The first step to preparing text to e used in a machine learning model is to tokenize the text.

In other words, generate numbers for the words.

In [10]:
# Optionally set the max number of words to tokenize.
# The out of vocabulary (OOV) token represents words that are not in the index.
# Call `fit_on_text()` on the tokenizer to generate unique numbers for each word.

tokenizer = Tokenizer(num_words= 100, oov_token = '<OOV>')
tokenizer.fit_on_texts(sentences)

## View the word index

After tokenizing the text, the tokenizer has a word index that contains key-value pairs for all the words and their numbers.

The word is the key, and the number is the value.

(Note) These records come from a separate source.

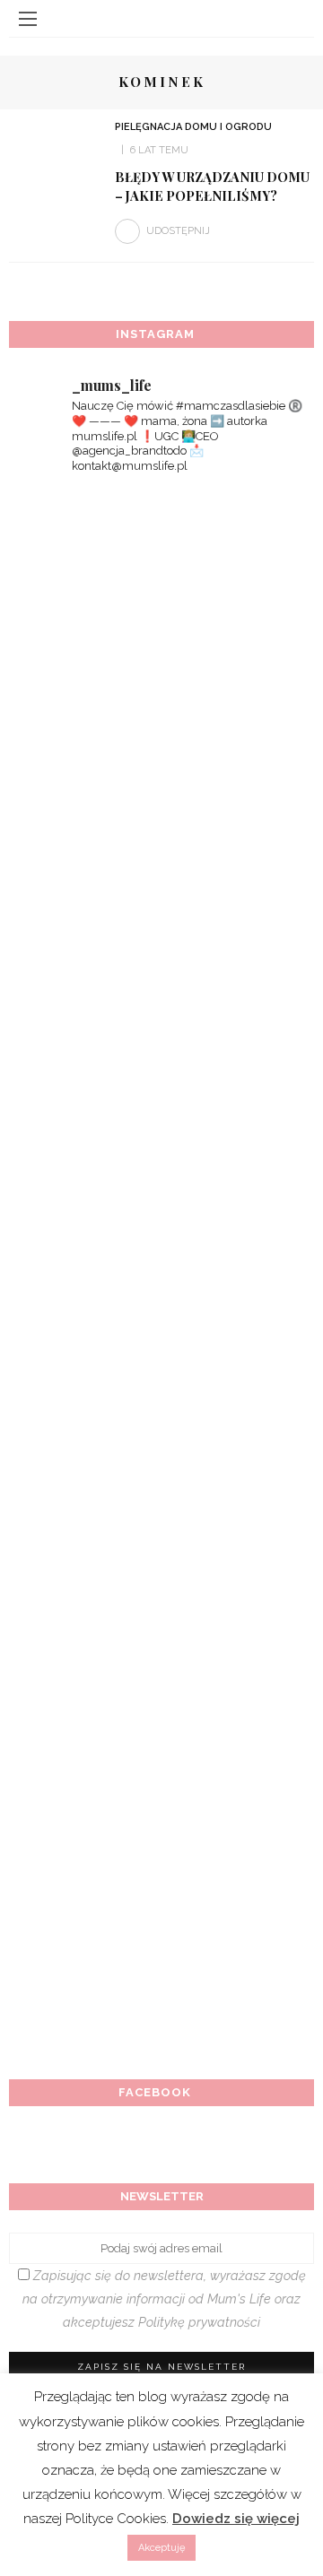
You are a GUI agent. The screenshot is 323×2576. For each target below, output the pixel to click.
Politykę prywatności (199, 2321)
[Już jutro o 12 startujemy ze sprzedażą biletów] (161, 1434)
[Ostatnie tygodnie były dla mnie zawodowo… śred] (161, 1093)
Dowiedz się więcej (236, 2519)
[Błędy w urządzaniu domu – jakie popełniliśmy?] (55, 149)
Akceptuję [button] (161, 2548)
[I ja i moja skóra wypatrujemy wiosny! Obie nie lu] (161, 1264)
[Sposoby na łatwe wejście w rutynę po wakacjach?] (161, 1776)
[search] (295, 18)
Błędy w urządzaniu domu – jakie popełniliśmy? (212, 186)
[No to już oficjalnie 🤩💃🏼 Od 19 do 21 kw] (161, 1606)
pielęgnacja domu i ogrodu (193, 127)
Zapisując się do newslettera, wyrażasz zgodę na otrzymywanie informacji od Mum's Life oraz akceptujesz (164, 2298)
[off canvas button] (28, 19)
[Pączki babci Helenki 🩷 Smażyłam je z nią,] (161, 922)
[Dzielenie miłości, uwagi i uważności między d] (161, 1946)
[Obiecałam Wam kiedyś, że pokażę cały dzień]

Notice that the OOV token is the first entry.

In [11]:
# Examine the word index
word_index = tokenizer.word_index
print(word_index)

{'<OOV>': 1, 'i': 2, 'the': 3, 'fair': 4, 'to': 5, 'she': 6, 'as': 7, 'guests': 8, 'will': 9, 'and': 10, 'saw': 11, 'someone': 12, 'knew': 13, 'wherever': 14, 'went': 15, 'during': 16, 'can': 17, 'help': 18, 'themselves': 19, 'refreshments': 20, 'whenever': 21, 'they': 22, 'wish': 23, 'do': 24, 'her': 25, 'best': 26, 'answer': 27, 'them': 28, 'thoroughly': 29, 'possible': 30, 'go': 31, 'a': 32, 'read': 33, 'edit': 34, 'articles': 35, 'for': 36, 'next': 37}


In [13]:
# Get the number for a given word
print(word_index['answer'])

27


## Create sequences for the sentences

After tokenizing the words, the word index contains a unique number for each word.

However, the numbers in the word index are not ordered, unlikely the words in a sentences.

So after tokenizing the words, the next step is to generate sequences for the sentences.

In [14]:
sequences = tokenizer.texts_to_sequences(sentences)
print(sequences)

[[2, 11, 12, 2, 13, 14, 2, 15, 16, 3, 4], [8, 17, 18, 19, 5, 20, 21, 22, 23], [6, 9, 24, 25, 26, 5, 27, 28, 7, 29, 7, 30], [6, 10, 2, 31, 5, 3, 4, 7, 32, 8], [6, 9, 33, 10, 34, 3, 35, 36, 3, 37, 4]]


## Sequence sentences that contain words that are not in the word index

How about the sentences that contains word that not in the index?

Hint: The OOV token is the first(1) entry in the word index.

In [15]:
sentences2 = [
              'He will be honored for his research at the fair',
              'The power cable provided with the computer is compatible with other device'
              ]
sequences2 = tokenizer.texts_to_sequences(sentences2)
print(sequences2)

[[1, 9, 1, 1, 36, 1, 1, 1, 3, 4], [3, 1, 1, 1, 1, 3, 1, 1, 1, 1, 1, 1]]


The OOV token represented as '1' in sequences.